As our Small Groups Sign-Up’s get started this winter, we wanted to tell you about a few of the options. Here are a few words from Mike Holmes about the small group he is hosting this winter with John Remein (Small Group #20)
When we observe our own lives and the wider world, there is a lot that doesn’t seem to make any sense. The things we think should happen in our own lives often don’t. Hours or years of preparation for activities can appear fruitless. Chance and time may seem to overcome wisdom, discernment, strength, or skill. Even if our desires see fulfillment, discontentment may still plague us.
If we glance out to the wider world, we often see the wicked thriving unhindered, foolishness preferred over wisdom, and injustice reigning over justice. This could range anywhere from a despot oppressing the population of a country to a dishonest person climbing the ladder of career success. It’s not hard to look at our own lives and the world and come to a conclusion that life is hebel.

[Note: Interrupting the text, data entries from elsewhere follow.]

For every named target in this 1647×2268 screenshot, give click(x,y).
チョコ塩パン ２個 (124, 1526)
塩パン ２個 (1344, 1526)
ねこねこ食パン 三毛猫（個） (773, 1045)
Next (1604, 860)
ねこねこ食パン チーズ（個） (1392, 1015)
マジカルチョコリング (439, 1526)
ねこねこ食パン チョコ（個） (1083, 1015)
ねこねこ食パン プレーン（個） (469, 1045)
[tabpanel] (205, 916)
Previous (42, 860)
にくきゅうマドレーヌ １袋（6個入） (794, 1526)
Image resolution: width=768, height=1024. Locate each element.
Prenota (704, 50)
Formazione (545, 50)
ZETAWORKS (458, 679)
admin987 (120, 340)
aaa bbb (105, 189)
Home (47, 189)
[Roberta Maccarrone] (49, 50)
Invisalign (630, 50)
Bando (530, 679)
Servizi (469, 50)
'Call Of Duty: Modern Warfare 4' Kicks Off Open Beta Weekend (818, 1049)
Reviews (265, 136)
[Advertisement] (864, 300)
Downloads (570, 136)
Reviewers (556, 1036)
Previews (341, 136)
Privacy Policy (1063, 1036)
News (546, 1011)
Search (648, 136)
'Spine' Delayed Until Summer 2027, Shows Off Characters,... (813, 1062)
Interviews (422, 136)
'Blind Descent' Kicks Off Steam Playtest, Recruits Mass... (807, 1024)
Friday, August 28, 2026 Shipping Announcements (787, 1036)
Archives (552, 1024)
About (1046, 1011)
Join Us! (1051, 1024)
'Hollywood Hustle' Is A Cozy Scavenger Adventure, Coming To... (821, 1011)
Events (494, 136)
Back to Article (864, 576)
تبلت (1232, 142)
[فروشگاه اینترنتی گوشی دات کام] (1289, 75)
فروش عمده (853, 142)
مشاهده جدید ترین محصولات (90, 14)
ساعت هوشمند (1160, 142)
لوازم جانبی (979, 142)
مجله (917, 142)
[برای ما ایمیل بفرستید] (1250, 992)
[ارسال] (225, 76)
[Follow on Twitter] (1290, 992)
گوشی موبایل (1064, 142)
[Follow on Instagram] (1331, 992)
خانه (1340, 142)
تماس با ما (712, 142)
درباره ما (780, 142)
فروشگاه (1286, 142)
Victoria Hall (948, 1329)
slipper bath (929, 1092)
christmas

Hebel? Hebel is the Hebrew term the Preacher in Ecclesiastes uses to describe the nature everything. While literally meaning vapor or smoke, it’s used over 30 times in the book of Ecclesiastes to describe life and its many facets as enigmatic, meaningless, vain, or fleeting. Whether we read these words in scripture as a breath of fresh air or with confusion, we still may wonder what we should do with them.
Ecclesiastes touches pretty much every area of life: work, time, relationship, pleasure, wisdom, politics, death, and purpose. This can give the book a feel of immediate relevance, but a closer look also reveals that it can be one of the most challenging and perplexing books to interpret and apply.
What do we do with all the talk of Hebel? How do we read Ecclesiastes alongside other books of wisdom, like the book of Proverbs? What do we do with the seemingly random encouragements to seize the day and enjoy life? How does sin factor in? How does the conclusion to fear God and keep his commandments fit in with the rest of the book?
Finally, how should we as Christians read this and apply it? These are many of the questions we want to explore in this trimester’s small group study of Ecclesiastes.
The group is open to men and women and will be led by Mike Holmes and John Remein. Hope to see you on Thursday nights at 7:30 PM!